Shortly after the September 11th, 2001, terrorist attacks on America, the United Nations Security Council passed resolution one-three-seven-three. It outlined the basic obligations of nations in the global war against terrorism.
Since then, as U.S. Secretary of State Colin Powell recently told the U-N Security Council, "the international community has made impressive progress" in that war. But, he said, "As murderous attacks in Bali, in Moscow, in Mombasa, and elsewhere have so tragically reminded us, the terrorist threat continues, and no country's citizens are safe. The challenge before us is to weave counterterrorism into the very fabric of our national and our international institutions."

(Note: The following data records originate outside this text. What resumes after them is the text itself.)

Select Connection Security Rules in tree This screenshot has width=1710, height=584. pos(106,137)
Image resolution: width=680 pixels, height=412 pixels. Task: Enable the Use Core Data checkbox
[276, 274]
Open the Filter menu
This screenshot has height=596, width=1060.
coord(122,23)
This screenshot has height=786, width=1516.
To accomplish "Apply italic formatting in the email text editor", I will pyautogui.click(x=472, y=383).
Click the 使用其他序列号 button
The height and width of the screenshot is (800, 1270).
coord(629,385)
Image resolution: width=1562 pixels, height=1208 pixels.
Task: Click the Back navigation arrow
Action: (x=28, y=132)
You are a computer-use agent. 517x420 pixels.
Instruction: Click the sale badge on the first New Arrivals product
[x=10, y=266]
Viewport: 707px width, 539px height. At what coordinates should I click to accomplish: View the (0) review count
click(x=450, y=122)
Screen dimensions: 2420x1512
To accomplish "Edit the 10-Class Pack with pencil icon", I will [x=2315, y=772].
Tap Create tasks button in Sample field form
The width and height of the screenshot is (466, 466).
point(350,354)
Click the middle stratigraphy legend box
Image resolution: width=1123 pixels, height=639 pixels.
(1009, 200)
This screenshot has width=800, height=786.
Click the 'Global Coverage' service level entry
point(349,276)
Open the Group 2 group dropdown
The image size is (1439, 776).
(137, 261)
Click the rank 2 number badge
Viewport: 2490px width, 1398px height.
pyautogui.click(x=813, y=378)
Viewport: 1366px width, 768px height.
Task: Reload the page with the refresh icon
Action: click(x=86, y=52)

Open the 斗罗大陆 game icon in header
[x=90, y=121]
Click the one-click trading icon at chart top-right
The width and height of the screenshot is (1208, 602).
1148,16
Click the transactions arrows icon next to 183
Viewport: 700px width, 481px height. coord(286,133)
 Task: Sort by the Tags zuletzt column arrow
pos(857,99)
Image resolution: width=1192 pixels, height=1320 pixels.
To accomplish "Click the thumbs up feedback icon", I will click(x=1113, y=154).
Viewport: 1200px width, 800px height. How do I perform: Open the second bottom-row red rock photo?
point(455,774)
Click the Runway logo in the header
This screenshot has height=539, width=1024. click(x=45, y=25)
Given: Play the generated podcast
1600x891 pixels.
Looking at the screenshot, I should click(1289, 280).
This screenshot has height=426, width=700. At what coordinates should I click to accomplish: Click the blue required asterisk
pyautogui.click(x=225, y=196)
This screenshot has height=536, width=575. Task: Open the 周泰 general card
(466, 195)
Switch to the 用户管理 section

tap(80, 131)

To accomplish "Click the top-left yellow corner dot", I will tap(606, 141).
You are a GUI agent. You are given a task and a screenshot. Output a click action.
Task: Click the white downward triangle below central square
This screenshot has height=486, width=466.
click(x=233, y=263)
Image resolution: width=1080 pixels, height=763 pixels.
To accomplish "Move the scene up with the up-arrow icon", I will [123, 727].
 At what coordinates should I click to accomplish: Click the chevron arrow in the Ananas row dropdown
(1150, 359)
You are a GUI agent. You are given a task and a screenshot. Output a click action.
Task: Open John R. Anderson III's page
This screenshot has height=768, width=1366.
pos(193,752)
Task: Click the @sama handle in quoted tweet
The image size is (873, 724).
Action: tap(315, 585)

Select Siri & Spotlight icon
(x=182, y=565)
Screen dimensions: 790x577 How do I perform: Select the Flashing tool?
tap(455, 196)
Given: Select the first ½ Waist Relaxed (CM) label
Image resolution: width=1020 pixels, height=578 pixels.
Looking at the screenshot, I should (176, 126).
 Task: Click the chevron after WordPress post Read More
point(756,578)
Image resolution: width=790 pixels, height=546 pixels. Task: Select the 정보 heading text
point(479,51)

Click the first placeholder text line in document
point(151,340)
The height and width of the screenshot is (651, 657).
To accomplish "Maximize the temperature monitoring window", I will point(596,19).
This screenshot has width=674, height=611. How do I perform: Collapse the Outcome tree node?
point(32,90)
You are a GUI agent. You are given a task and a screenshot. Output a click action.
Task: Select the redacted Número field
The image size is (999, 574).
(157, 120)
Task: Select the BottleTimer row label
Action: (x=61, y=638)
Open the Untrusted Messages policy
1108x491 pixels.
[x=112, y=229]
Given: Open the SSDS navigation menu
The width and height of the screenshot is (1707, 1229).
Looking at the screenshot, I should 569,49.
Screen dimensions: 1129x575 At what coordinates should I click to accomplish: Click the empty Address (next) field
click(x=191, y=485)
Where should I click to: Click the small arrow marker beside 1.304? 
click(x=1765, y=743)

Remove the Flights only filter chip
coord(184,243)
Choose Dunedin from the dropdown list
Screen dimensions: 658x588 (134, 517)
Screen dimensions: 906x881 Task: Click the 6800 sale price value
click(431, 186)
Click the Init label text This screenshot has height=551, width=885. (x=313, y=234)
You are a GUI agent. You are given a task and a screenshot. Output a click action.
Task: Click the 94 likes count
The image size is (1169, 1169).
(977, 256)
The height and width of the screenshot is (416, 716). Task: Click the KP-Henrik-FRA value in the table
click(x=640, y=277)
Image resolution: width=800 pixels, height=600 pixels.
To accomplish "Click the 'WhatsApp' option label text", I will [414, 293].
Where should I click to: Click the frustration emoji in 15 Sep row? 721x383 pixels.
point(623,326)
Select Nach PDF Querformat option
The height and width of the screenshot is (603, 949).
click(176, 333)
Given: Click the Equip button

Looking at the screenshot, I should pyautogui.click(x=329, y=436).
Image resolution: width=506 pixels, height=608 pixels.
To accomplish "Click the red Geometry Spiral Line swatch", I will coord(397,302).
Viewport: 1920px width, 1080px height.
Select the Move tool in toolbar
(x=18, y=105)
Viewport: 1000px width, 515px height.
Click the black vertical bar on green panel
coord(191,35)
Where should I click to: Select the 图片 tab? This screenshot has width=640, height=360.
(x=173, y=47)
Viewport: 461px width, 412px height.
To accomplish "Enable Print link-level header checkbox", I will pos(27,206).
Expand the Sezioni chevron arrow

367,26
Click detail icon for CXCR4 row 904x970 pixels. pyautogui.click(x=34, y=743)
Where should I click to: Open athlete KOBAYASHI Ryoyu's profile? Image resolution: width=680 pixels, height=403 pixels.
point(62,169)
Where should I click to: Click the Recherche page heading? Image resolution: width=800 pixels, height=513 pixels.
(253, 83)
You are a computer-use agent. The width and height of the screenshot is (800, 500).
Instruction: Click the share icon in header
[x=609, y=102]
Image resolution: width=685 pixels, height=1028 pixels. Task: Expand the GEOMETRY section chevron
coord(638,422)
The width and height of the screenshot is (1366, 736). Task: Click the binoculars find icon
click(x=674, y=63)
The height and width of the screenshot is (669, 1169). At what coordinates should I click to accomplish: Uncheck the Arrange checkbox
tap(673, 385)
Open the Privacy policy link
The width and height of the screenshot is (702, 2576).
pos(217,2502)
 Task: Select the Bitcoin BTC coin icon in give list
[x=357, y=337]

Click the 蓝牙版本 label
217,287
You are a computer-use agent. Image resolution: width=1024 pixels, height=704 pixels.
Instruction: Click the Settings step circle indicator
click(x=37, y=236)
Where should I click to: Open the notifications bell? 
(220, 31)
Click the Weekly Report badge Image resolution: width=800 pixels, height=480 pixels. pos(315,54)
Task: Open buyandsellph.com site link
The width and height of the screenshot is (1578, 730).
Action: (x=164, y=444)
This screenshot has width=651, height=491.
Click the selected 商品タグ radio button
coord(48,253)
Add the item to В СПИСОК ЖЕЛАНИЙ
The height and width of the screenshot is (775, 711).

On January 20th, the U-N Security Council adopted Resolution fourteen-fifty-six. It calls on nations to help each other investigate, prosecute, and punish terrorist acts wherever they occur. It also calls on nations to cooperate against al-Qaida and the Taleban, especially denying them access to financial resources. As Mr. Powell said, the new resolution "makes clear that this war has many fronts, from money laundering and the illicit drug trade, to arms trafficking and the proliferation of weapons of mass destruction. We must fight terrorism on all of these fronts."
One critical front is Iraq. As Secretary of State Powell told the U-N Security Council, the world's civilized nations cannot shrink from the responsibility of compelling Iraq to get rid of its weapons of mass destruction. "Weapons of mass destruction in the hands of terrorists or states that support terrorists," Mr. Powell said, "would represent a mortal danger to us all. We cannot be shocked into impotence because we're afraid of the difficult choices that are ahead of us. We cannot shrink from the responsibilities of dealing with a regime that has gone about developing, acquiring, and stocking weapons of mass destruction, that has committed terrorist acts against its neighbors and against its own people, and trampled human rights of its own people and its neighbors."
No nation can afford to be complacent about the threat of terrorism or the effort it will take to defeat it. In the words of Secretary of State Powell, "We must rid the civilized world of this cancer. We must wage our campaign at every level, with every tool of statecraft, for as long as it takes."